- Startup screen
- Developer: LCSI
- Initial release: 1983; 43 years ago
- Written in: Assembly language
- Platform: Atari 8-bit
- Available in: English
- Type: Logo interpreter
- License: Copyright © 1983 LCSI, Proprietary

= Atari Logo =

Atari Logo is ROM cartridge-based version of the Logo programming language for the Atari 8-bit computers published by Atari, Inc. in 1983. It was developed by Logo Computer Systems, Inc. (LCSI) in Quebec, Canada. LCSI wrote Apple Logo, and the Atari version maintains strong compatibility with it.

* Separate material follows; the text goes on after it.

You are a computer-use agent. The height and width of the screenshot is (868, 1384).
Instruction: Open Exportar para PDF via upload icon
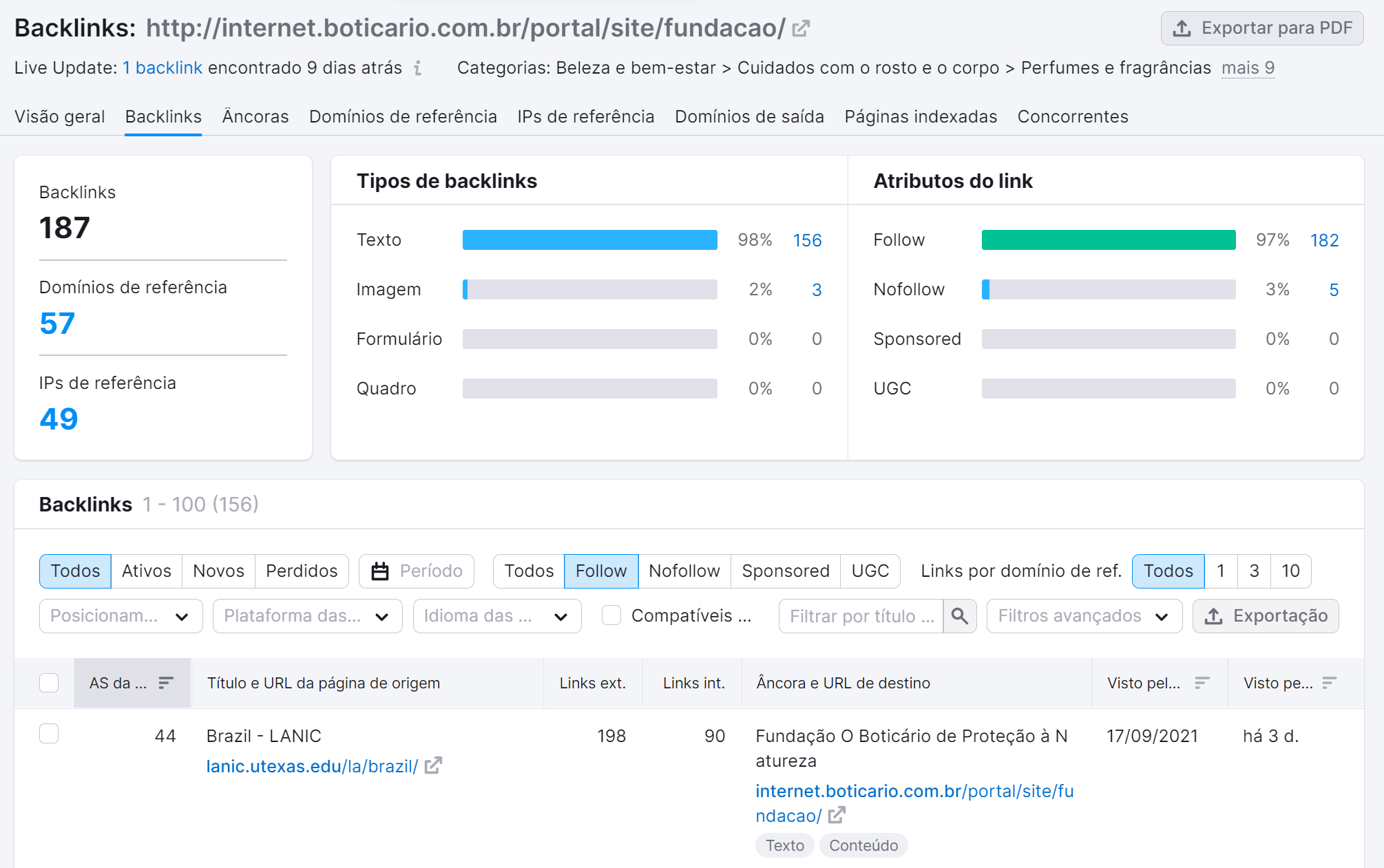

Atari Logo includes commands that support Atari 8-bit enhanced graphics: 4 simultaneous drawing turtles that look like actual turtles instead of triangles, a built-in editor for redefining turtle shapes, and an event handler for collision detection. The TOOT primitive plays a tone on one of two 16-bit audio channels given a frequency, volume, and duration. Atari Logo shipped with a 216-page manual and a 16-page Quick Reference Guide.

==Reception==
Scott Mace of InfoWorld wrote, "Atari Logo is an excellent product and it enhances the value of Atari computers for learning in the classroom and in the home. It wins the battle with BASIC hands down."

In a 1983 review for ANALOG Computing, Brian Moriarty concluded, "Atari Logo is one of the most intelligently-conceived and well-executed pieces of software ever published by ATARI."